[Word and element location rows]
#####

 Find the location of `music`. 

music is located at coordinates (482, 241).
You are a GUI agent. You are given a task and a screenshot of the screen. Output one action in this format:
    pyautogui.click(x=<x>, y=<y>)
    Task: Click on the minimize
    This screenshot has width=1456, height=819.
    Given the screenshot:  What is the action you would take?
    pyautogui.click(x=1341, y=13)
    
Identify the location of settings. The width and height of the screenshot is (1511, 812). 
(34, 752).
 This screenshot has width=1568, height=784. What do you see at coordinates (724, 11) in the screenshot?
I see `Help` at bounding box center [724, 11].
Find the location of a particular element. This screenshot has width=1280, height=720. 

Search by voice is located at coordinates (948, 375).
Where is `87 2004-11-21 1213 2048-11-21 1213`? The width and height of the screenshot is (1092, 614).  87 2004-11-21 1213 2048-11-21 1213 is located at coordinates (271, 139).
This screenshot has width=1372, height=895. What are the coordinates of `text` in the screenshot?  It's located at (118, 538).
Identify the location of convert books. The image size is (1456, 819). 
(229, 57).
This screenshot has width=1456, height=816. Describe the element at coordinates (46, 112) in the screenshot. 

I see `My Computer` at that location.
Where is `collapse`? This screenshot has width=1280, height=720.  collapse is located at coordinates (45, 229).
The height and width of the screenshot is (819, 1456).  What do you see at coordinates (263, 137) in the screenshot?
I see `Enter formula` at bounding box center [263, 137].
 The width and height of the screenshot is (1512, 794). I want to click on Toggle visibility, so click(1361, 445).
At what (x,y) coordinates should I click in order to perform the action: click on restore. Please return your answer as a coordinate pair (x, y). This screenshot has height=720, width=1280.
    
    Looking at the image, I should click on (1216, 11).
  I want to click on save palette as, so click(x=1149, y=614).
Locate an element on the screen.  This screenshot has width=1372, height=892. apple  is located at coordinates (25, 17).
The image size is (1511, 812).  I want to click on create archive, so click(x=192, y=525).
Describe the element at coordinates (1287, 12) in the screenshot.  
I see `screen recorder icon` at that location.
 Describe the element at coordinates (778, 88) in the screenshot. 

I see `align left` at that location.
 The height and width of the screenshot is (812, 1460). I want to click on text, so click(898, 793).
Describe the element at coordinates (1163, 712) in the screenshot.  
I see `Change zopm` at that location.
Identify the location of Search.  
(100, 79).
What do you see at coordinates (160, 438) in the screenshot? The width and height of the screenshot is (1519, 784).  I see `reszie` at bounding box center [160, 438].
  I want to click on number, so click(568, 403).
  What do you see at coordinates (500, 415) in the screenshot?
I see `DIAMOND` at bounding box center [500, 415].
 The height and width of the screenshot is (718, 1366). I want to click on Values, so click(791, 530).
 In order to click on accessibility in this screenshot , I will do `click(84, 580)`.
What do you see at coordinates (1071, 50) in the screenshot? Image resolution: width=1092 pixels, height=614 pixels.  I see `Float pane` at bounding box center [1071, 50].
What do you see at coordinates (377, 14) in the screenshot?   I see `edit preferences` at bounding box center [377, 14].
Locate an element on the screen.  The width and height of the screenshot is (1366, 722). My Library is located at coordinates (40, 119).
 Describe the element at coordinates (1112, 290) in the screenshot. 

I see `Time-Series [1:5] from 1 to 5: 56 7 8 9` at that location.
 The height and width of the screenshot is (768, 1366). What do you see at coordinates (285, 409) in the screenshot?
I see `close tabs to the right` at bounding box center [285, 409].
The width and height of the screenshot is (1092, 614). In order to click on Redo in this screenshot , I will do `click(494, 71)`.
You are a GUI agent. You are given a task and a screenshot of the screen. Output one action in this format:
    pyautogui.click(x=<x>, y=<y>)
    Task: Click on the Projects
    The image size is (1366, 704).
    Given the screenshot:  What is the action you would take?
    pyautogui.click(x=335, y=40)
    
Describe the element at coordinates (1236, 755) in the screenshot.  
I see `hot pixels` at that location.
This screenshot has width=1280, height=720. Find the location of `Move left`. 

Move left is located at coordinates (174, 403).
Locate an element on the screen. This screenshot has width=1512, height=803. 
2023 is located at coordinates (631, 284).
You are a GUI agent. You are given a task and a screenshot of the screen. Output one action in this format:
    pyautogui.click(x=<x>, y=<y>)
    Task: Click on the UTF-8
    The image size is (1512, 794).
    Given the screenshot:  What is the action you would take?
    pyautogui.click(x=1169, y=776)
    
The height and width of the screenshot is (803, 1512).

#####

Copy out every row above, word for word.

 Find the location of `music`. 

music is located at coordinates (482, 241).
You are a GUI agent. You are given a task and a screenshot of the screen. Output one action in this format:
    pyautogui.click(x=<x>, y=<y>)
    Task: Click on the minimize
    This screenshot has width=1456, height=819.
    Given the screenshot:  What is the action you would take?
    pyautogui.click(x=1341, y=13)
    
Identify the location of settings. The width and height of the screenshot is (1511, 812). 
(34, 752).
 This screenshot has width=1568, height=784. What do you see at coordinates (724, 11) in the screenshot?
I see `Help` at bounding box center [724, 11].
Find the location of a particular element. This screenshot has width=1280, height=720. 

Search by voice is located at coordinates (948, 375).
Where is `87 2004-11-21 1213 2048-11-21 1213`? The width and height of the screenshot is (1092, 614).  87 2004-11-21 1213 2048-11-21 1213 is located at coordinates (271, 139).
This screenshot has width=1372, height=895. What are the coordinates of `text` in the screenshot?  It's located at (118, 538).
Identify the location of convert books. The image size is (1456, 819). 
(229, 57).
This screenshot has width=1456, height=816. Describe the element at coordinates (46, 112) in the screenshot. 

I see `My Computer` at that location.
Where is `collapse`? This screenshot has width=1280, height=720.  collapse is located at coordinates (45, 229).
The height and width of the screenshot is (819, 1456).  What do you see at coordinates (263, 137) in the screenshot?
I see `Enter formula` at bounding box center [263, 137].
 The width and height of the screenshot is (1512, 794). I want to click on Toggle visibility, so click(1361, 445).
At what (x,y) coordinates should I click in order to perform the action: click on restore. Please return your answer as a coordinate pair (x, y). This screenshot has height=720, width=1280.
    
    Looking at the image, I should click on (1216, 11).
  I want to click on save palette as, so click(x=1149, y=614).
Locate an element on the screen.  This screenshot has width=1372, height=892. apple  is located at coordinates (25, 17).
The image size is (1511, 812).  I want to click on create archive, so click(x=192, y=525).
Describe the element at coordinates (1287, 12) in the screenshot.  
I see `screen recorder icon` at that location.
 Describe the element at coordinates (778, 88) in the screenshot. 

I see `align left` at that location.
 The height and width of the screenshot is (812, 1460). I want to click on text, so click(898, 793).
Describe the element at coordinates (1163, 712) in the screenshot.  
I see `Change zopm` at that location.
Identify the location of Search.  
(100, 79).
What do you see at coordinates (160, 438) in the screenshot? The width and height of the screenshot is (1519, 784).  I see `reszie` at bounding box center [160, 438].
  I want to click on number, so click(568, 403).
  What do you see at coordinates (500, 415) in the screenshot?
I see `DIAMOND` at bounding box center [500, 415].
 The height and width of the screenshot is (718, 1366). I want to click on Values, so click(791, 530).
 In order to click on accessibility in this screenshot , I will do `click(84, 580)`.
What do you see at coordinates (1071, 50) in the screenshot? Image resolution: width=1092 pixels, height=614 pixels.  I see `Float pane` at bounding box center [1071, 50].
What do you see at coordinates (377, 14) in the screenshot?   I see `edit preferences` at bounding box center [377, 14].
Locate an element on the screen.  The width and height of the screenshot is (1366, 722). My Library is located at coordinates (40, 119).
 Describe the element at coordinates (1112, 290) in the screenshot. 

I see `Time-Series [1:5] from 1 to 5: 56 7 8 9` at that location.
 The height and width of the screenshot is (768, 1366). What do you see at coordinates (285, 409) in the screenshot?
I see `close tabs to the right` at bounding box center [285, 409].
The width and height of the screenshot is (1092, 614). In order to click on Redo in this screenshot , I will do `click(494, 71)`.
You are a GUI agent. You are given a task and a screenshot of the screen. Output one action in this format:
    pyautogui.click(x=<x>, y=<y>)
    Task: Click on the Projects
    The image size is (1366, 704).
    Given the screenshot:  What is the action you would take?
    pyautogui.click(x=335, y=40)
    
Describe the element at coordinates (1236, 755) in the screenshot.  
I see `hot pixels` at that location.
This screenshot has width=1280, height=720. Find the location of `Move left`. 

Move left is located at coordinates (174, 403).
Locate an element on the screen. This screenshot has width=1512, height=803. 
2023 is located at coordinates (631, 284).
You are a GUI agent. You are given a task and a screenshot of the screen. Output one action in this format:
    pyautogui.click(x=<x>, y=<y>)
    Task: Click on the UTF-8
    The image size is (1512, 794).
    Given the screenshot:  What is the action you would take?
    pyautogui.click(x=1169, y=776)
    
The height and width of the screenshot is (803, 1512).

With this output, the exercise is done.